|
|
|
|
|
|
|
|
CGC-01 General contributions to climate change
|
|
|
|
Climate forcing in tierra del fuego since the LGM
|
|
|
|
Nicolas Waldmann, The University of Geneva (Switzerland)
Cristina Recasens, The University of Geneva (Switzerland)
Daniel Ariztegui, The University of Geneva (Switzerland)
Flavio Anselmetti, Swiss Federal Institute of Aquatic Science and Technology (Eawag) (Switzerland)
James Austin Jr., University of Texas at Austin (United States)
Andrea Coronato, Centro Austral de Investigaciones Cientificas-CADIC (Argentina)
Christopher Moy, Stanford University (United States)
Robert Dunbar, Stanford University (United States)
|
|
|
|
Recent advances in the chronology and the environmental significance of Antarctic ice-core records point towards a larger heterogeneity than previously thought. Thus, realistic inter-hemispheric correlations rely in the development of a tight array of well constrained records with a dense latitudinal coverage. Climatic records from southernmost Patagonia are hence critical corner-stones to link these Antarctic paleoclimatic archives with their South American counterparts. At 55°S on the Island of Tierra del Fuego, Lago Fagnano is located in one of the most substantially and extensively glaciated regions of southernmost South America during the Late Pleistocene.
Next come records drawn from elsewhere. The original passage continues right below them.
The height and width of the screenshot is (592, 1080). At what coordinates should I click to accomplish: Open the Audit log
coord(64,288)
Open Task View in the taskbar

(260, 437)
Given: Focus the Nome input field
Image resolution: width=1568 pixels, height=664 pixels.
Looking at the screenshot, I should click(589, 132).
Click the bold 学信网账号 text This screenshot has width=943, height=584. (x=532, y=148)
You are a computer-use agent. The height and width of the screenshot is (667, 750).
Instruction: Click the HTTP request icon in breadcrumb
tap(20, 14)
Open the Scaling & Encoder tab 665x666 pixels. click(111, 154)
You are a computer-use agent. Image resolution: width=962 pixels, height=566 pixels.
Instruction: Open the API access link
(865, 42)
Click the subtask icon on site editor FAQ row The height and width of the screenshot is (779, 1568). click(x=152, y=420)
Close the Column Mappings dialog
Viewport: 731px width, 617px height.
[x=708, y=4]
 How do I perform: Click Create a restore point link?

This elongated lake is the largest (∼110 km long) and southernmost non-ice covered water body in the world. The island's present climate is under the strong influence of the westerly winds and the Antarctic Oscillation (AAO) forcing.
Existing on-shore geomorphological reconstructions combined with new lacustrine subsurface data, allowed us to better constrain the magnitude and chronology of the Fagnano glacier fluctuations since the LGM. The former Fagnano glacier flowed eastwards from the Darwin Cordillera fed by more than 50 tributary glaciers. The glacier spread over the low ranges and lowlands through three different lobes and was drained by four main outwash basins directly into the Atlantic Ocean. During the maximum ice-expansion, the ice-covered area was ca. 4000 km2 with a maximum length of ca. 132 km. A set of submerged frontal moraines covered by lacustrine infilling identified in the seismic survey suggests occasional eastward re-advances of the paleo-glacier within the overall westward deglaciation pattern. These re-advances may correspond to cold events such as the Antarctic Cold Reversal (ACR), the Huelmo-Mascardi Cold Event (HMCE) and/or the Younger Dryas Chronozone (YDC). The ongoing development of a robust age model blended with a multi-proxy dataset will potentially clarify remining controversial issues dealing with the geographical extension and chronology of these cold episodes during the last deglaciation.
A multi-proxy study of selected cores retrieved from the deepest part of the lacustrine basin allows characterizing the Holocene sedimentary record. Detailed petrophysical, sedimentological and geochemical investigations of a continuous laminated sequence reveal fluctuations in major and trace elements, as well as organic-content, suggesting an apparent cyclicity. Preliminary radiocarbon dating suggests an annual character of these laminae. The statistical treatment of results from image-analyses of these laminated sections shows a frequency of changes that can be attributed to a strong influence of both the AAO and the Southern Westerlies.
These results provide a unique dataset that can be compared with other marine and continental archives to improve our understanding of the forcing mechanisms behind climate change in the Southern Hemisphere.
|
|
|
|
|
|
|
|
|